Copy exactly. Begin at the line containing "Click the Antall vedlegg input field" and stop at the last line of the entries, omitting any pictures.

[Entries taken from a collection]
▼

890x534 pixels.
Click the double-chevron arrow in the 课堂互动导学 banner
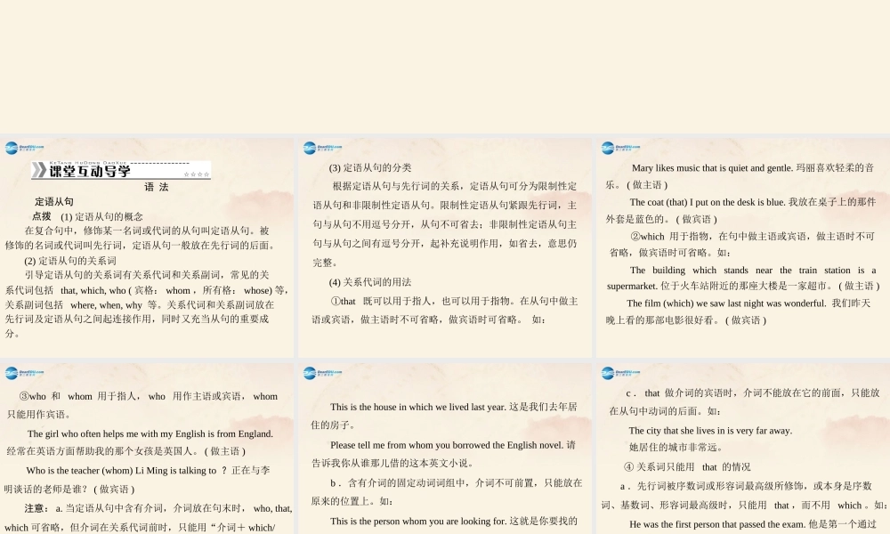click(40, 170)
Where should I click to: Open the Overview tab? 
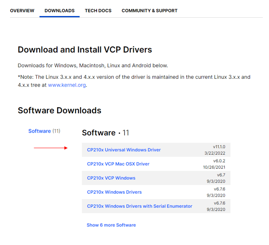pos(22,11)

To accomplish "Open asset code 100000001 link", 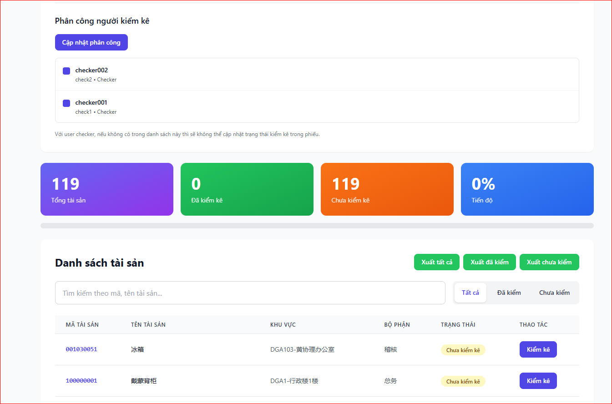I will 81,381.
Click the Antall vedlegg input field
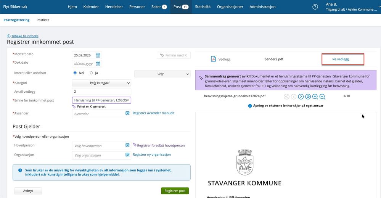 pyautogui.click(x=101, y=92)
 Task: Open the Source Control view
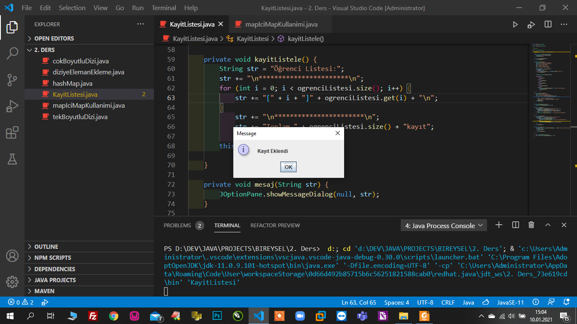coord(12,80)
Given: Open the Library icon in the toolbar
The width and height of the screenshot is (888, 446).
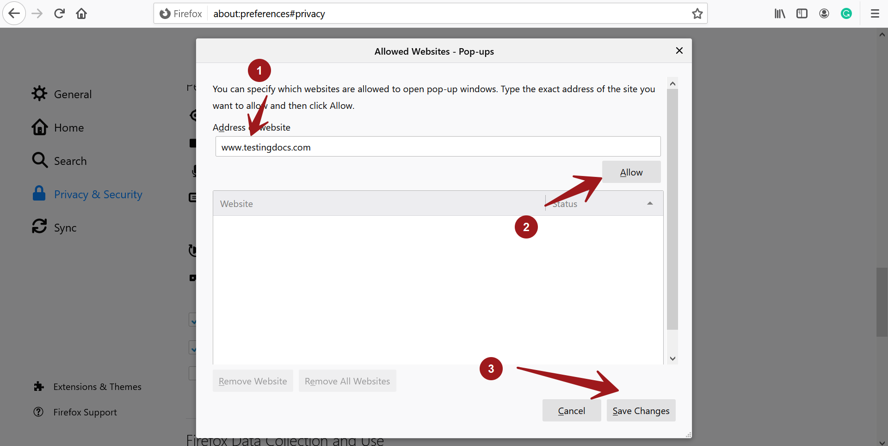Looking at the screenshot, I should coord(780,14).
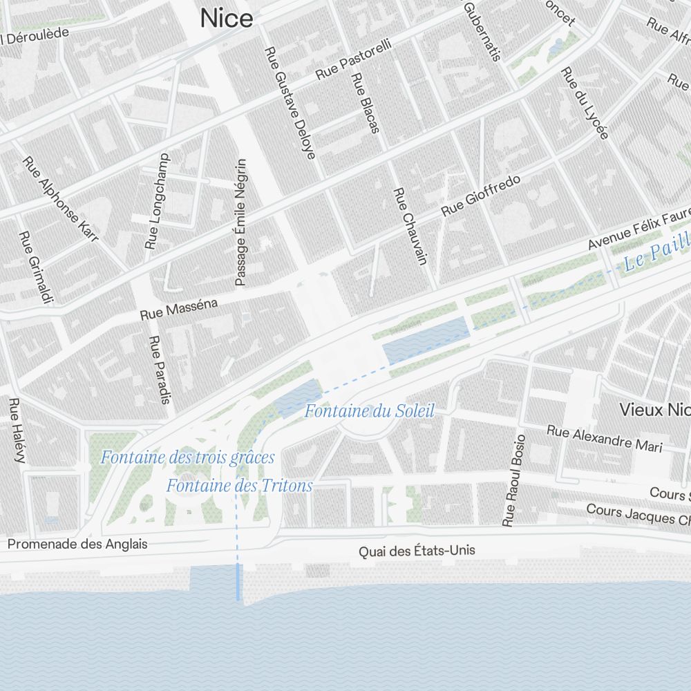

▲

## EXERCISE RESULT
Click the Antall vedlegg input field
 pyautogui.click(x=101, y=92)
 Task: Open the Source Control view
coord(12,80)
Given: Open the Library icon in the toolbar
The width and height of the screenshot is (888, 446).
Looking at the screenshot, I should coord(780,14).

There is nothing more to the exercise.